My fair Coopie and other delights
To go along with the stomach-churning rides at the Florida State Fair, we have . . . the food.
By JAY CRIDLIN
Published February 12, 2007
Pop quiz. The name "Hot Roast Beef Sundae" refers to:
A An all-male nude revue in Kenosha, Wis.
(B) Ruben Studdard's belly
(C) One of the new food items at this year's Florida State Fair
The answer, of course, is C.
The Hot Roast Beef Sundae is one of the guilty pleasures at this year's fair, which got rolling Thursday in Tampa. But it isn't the only new entree on the menu.
In the interest of testing man's gastrointestinal limits, we sampled some of the fair's most curious new midway snacks on opening day. Here are our findings.
HOT ROAST BEEF SUNDAE: Believe us when we say the sundae looks every bit as appetizing as it sounds
There's a scoop of potatoes, a smattering of gravy-drenched roast beef chunks, more potatoes, more gravy, a sprinkling of shredded cheese and a cherry tomato on top.
Brought to Florida by Minnesotan Kenny Plunkett, who got the idea from another vendor at the Iowa State Fair, the sundae resembles a less obnoxious version of KFC's "Bowl," an obscene mishmash of country flavors hardly suited to a drive-through window.
The Hot Roast Beef Sundae, on the other hand, is a winner.
The warm, rich mashed potatoes are swimming in flavorful gravy, and the cheese melts beneath the heat of the meat. The finishing touch, the cherry tomato, is a warm, juicy surprise at the end. And it comes with a spork. A spork!
At $6, the sundae is an investment, but no more so than a turkey leg or pork butt on a stick.
You can buy it in a tent across from - where else? - the Hollywood Racing Pigs.
Now, if only they could find a way to put it on a stick.
DEEP FRIED PEPSI-COLA: At first, one marvels at the technological zeal that propelled men of science to learn how to deep-fry a liquid. (Can deep-fried gases and plasmas be far behind?)
Then you realize that the Pepsi just replaces water in a batter that gets fried.
For $4, you get about eight pingpong-ball-sized chunks of dough that are smothered in powdered sugar, cinnamon and whipped cream.
The first thing you notice is the crispness; like all fried foods, the Pepsi has a pleasant texture. It's doughier than a funnel cake, and you almost swear you can feel the carbonation on your tongue.
The sugar, cinnamon and whipped topping sort of overwhelm the flavor; only the aftertaste offers an ever-so-slight hint of cola.

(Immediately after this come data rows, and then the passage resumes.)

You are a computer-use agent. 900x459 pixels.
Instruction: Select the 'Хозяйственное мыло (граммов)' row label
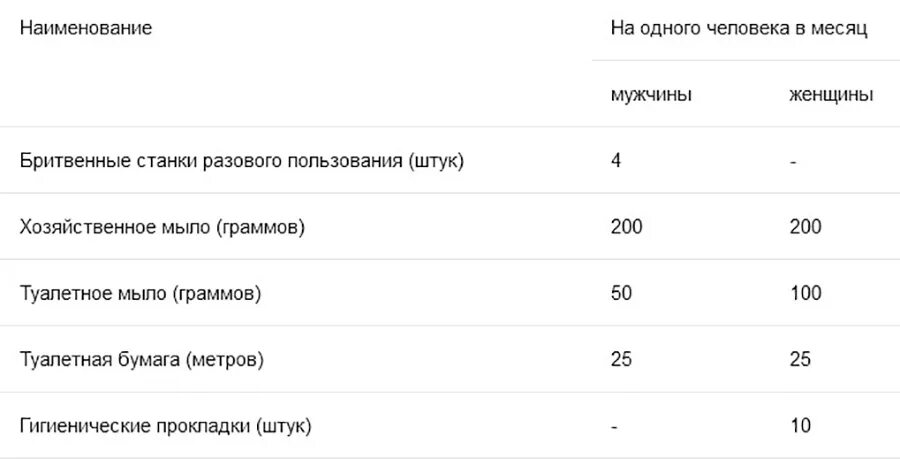(162, 227)
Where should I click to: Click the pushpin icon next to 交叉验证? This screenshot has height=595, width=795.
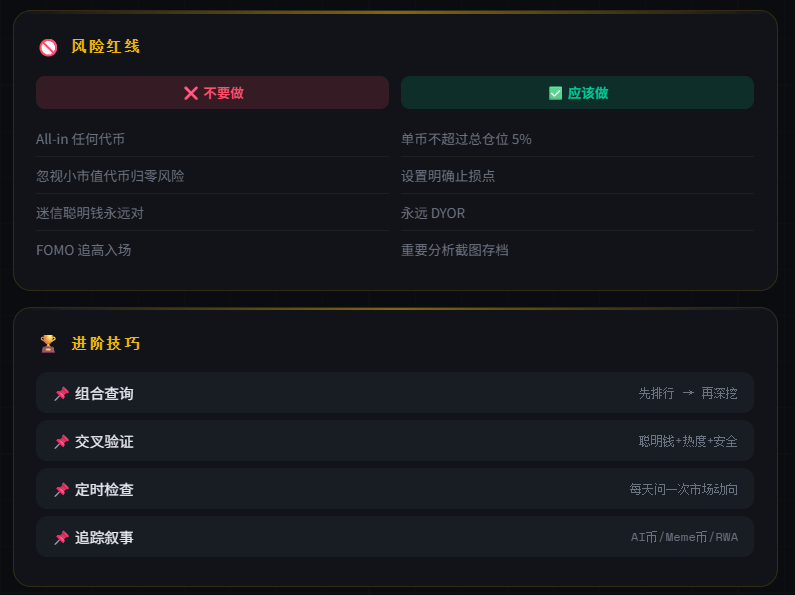click(x=62, y=442)
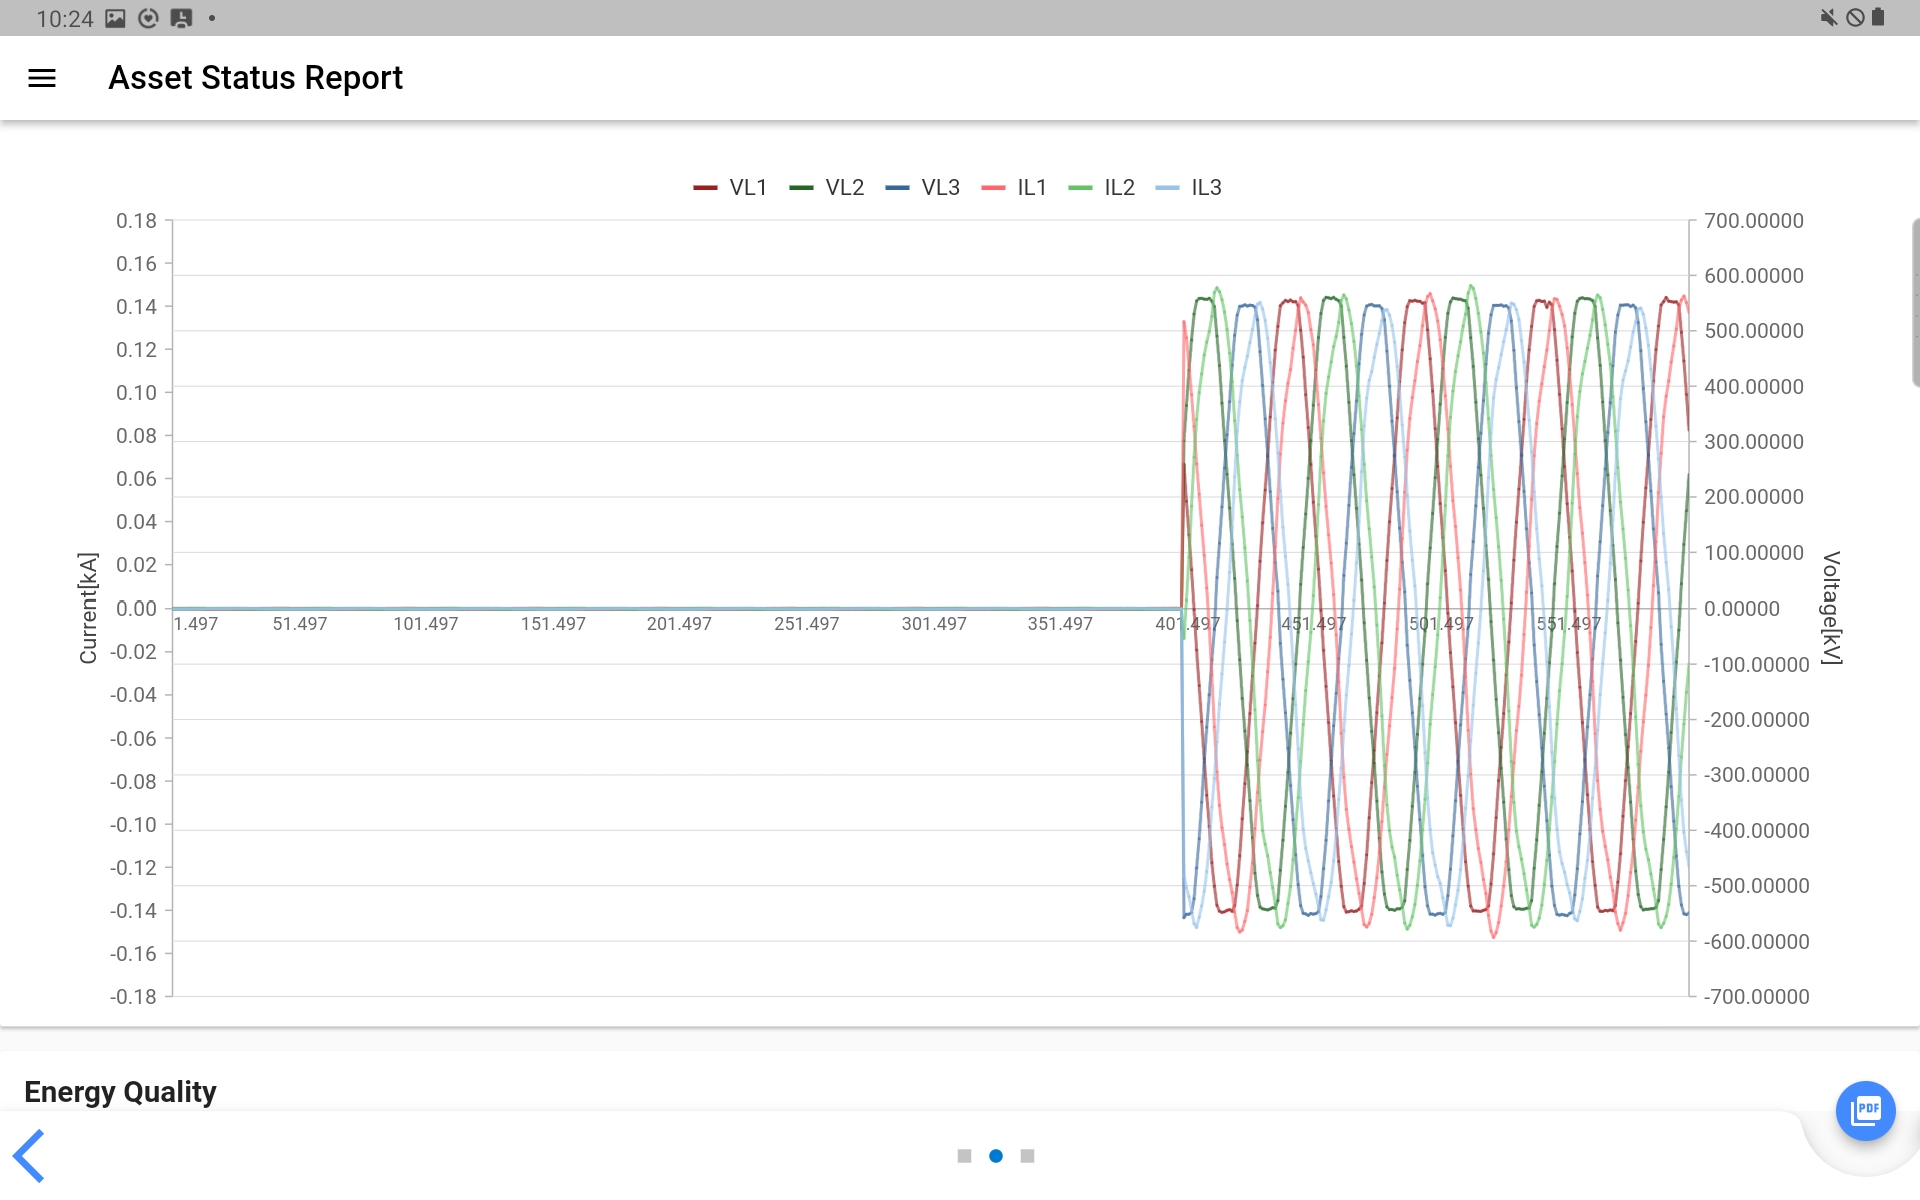Open the navigation drawer menu
The image size is (1920, 1200).
tap(40, 77)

And that's not necessarily a bad thing. Plain old fried dough is fine by us. And the bite-sized Pepsi pieces are less messy than, say, a deep-fried Snickers.
It's really a pretty good dessert - just not for the reason advertised. Not for the joy of Pepsi.
TRIPLE CHOCOLATE AND CARAMEL COOPIE: Being described as "a big hit online" may be fine for next-big-thing rock bands like the Arctic Monkeys, but it's a bit disconcerting when you're talking about a dessert.
That, however, is the sales pitch attached to the Triple Chocolate and Caramel Coopie.
Part cookie, part pie, the Coopie is a nifty little $3 dish that tastes like cookie dough and is served in a tin the size of a mini pecan pie.
Coopies themselves aren't new, but the Triple Chocolate and Caramel Coopie is making its debut this year. It's pleasantly warm and gooey, a dollop of dark, brownielike dough nestled into a crispy crust. The chocolate - and the caramel poured on top - is dark and intense.
You also get a purple sticker that says, "I Got Coopie'd." Cute.
The only problem, if you want to call it that, is that the Coopie looks and feels premanufactured. Fair desserts are supposed to be weird and outrageous and unpredictable; they're supposed to make you giggle and shake your head in awe.
If you're going to buy a fair dessert, you may as well buy one that'll shave a year off your life, like a deep-fried pint of Haagen-Dazs (which doesn't exist, but come on, it's only a matter of time).
So drop $10 on a Hot Roast Beef Sundae and deep-fried Pepsi. Skip the Coopie this time around.
And whatever you do, do not proceed directly to the "Guess Your Weight" booth afterward.